Photo credit:

Ricardo Ramírez Chaparro of HERP.MX
Blog can be found at http://www.herp.mx/field-reports/2018/10/001/baja-california-sur.php

Common name

Cerralvo rattlesnake

Scientific name

Crotalus enyo cerralvensis

Conservation Status

Federal and State Protections

Amenazada (A) - Mexico

Countries of Occurrence

Mexico

Adult size

45.7 (18in) - 76.2cm (30in)

States or Providence 

Baja California Sur

Counties

Isla Ceralvo

Species Description

This 1.5-2.5 ft long rattlesnake is only found on Isla Ceralvo, also known as Pearl Island for its history. The species feeds on lizards, mammals, and sometimes centipedes regardless of their size rather than switching from lizards to mammals as most rattlesnakes do. Cerralvo rattlesnakes give birth to 2-7 young, and neonates can be found between July and October.

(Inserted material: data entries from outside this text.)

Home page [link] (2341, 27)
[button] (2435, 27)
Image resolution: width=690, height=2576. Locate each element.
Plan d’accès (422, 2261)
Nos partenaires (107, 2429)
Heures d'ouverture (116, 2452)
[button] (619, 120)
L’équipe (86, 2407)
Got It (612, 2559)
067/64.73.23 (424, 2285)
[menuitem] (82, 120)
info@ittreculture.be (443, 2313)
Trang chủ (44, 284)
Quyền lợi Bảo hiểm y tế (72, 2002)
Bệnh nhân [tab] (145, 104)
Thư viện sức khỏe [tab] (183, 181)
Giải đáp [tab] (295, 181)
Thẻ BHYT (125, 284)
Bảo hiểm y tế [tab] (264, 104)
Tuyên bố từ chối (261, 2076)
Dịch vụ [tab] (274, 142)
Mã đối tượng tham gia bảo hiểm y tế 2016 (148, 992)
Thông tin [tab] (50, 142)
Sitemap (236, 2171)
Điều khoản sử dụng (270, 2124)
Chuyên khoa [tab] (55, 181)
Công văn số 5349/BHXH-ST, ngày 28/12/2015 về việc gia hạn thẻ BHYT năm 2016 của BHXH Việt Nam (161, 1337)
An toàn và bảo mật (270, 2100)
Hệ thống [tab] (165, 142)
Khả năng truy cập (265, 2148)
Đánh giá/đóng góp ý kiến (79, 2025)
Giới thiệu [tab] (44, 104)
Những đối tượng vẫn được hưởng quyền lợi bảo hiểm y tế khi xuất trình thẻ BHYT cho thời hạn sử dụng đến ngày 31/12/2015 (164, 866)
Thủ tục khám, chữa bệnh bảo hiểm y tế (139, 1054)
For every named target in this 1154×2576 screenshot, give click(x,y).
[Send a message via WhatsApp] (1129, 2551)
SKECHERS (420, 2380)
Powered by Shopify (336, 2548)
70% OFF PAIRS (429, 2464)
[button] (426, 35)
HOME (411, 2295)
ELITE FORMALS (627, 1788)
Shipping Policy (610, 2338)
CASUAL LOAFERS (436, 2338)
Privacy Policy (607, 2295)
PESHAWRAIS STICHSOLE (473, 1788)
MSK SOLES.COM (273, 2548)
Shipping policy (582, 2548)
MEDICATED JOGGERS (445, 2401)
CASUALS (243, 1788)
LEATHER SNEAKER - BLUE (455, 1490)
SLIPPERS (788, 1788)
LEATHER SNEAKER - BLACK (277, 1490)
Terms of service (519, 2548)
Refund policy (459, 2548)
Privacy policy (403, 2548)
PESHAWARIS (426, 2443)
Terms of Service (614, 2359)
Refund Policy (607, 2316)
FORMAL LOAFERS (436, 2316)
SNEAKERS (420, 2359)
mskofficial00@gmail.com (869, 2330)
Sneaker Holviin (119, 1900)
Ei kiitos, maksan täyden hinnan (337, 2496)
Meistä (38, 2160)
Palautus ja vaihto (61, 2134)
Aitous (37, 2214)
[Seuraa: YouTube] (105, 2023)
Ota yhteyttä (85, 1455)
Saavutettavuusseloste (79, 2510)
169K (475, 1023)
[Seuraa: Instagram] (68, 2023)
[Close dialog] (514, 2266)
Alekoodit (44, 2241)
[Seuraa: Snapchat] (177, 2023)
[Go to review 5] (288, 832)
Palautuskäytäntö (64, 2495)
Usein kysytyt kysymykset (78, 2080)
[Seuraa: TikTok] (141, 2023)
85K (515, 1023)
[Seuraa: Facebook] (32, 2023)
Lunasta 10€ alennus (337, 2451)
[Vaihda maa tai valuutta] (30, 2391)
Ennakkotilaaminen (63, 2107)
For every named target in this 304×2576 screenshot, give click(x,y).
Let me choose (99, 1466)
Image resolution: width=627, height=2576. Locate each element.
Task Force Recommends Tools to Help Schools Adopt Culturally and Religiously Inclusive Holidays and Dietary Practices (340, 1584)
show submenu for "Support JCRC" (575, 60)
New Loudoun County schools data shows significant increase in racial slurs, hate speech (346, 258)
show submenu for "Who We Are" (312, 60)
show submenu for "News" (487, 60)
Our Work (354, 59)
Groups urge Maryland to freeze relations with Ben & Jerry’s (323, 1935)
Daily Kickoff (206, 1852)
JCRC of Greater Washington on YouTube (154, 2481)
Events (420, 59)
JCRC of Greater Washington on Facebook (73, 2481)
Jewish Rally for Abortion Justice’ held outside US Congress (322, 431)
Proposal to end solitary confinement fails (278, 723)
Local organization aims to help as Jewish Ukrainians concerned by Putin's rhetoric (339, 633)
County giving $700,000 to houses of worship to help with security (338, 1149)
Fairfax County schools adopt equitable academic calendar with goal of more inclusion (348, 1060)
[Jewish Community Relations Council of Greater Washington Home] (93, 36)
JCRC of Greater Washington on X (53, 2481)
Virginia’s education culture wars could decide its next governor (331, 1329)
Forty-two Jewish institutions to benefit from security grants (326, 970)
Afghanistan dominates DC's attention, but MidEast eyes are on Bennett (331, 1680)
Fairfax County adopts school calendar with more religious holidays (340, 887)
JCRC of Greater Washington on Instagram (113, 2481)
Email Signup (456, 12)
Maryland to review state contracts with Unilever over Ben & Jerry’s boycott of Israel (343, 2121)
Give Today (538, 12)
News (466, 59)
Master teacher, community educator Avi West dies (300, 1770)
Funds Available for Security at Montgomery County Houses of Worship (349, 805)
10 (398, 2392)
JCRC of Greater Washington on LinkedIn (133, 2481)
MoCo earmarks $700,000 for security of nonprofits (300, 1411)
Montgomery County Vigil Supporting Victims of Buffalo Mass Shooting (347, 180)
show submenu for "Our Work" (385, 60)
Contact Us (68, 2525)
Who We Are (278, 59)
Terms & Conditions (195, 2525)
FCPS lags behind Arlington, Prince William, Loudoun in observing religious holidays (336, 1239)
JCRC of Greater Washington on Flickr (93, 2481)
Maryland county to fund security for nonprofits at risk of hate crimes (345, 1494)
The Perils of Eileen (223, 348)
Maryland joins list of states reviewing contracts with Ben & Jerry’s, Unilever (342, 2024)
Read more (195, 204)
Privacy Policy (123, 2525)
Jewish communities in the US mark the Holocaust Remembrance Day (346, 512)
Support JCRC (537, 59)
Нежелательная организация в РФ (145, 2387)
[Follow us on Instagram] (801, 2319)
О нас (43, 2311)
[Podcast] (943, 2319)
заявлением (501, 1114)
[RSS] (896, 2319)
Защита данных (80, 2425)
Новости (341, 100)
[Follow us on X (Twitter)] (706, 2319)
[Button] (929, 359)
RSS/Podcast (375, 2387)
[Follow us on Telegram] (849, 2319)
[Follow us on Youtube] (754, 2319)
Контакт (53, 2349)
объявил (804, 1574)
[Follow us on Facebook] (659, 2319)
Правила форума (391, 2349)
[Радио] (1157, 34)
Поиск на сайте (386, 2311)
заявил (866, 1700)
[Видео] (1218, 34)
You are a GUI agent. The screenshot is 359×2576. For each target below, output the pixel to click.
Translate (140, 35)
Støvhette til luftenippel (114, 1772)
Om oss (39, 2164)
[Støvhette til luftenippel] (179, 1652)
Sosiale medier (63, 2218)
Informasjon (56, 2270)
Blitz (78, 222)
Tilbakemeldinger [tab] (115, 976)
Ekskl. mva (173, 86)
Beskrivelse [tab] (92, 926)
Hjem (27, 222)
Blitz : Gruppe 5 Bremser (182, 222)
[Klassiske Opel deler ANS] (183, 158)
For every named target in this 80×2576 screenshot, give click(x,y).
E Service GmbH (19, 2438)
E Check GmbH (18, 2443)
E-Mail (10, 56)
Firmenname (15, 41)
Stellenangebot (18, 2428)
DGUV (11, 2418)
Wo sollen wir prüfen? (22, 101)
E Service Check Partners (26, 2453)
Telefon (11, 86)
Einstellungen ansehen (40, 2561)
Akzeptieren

The Cerralvo Rattlesnake has the largest head-to-body ratio than all other subspecies of C. enyo. It also has a higher number of both ventral and subcaudal scales (167-181 ventral, 23-31 subcaudals) than its sister subspecies.

Fun fact: This little-known rattlesnake was last suggested to be elevated to full-species status by Beaman and Grismer, 1994. This recommendation is because of its larger head to body ratio than the other subspecies of this snake and because it is not currently exchanging genes with the mainland subspecies. Based on our research, it has not yet been categorized as its own species.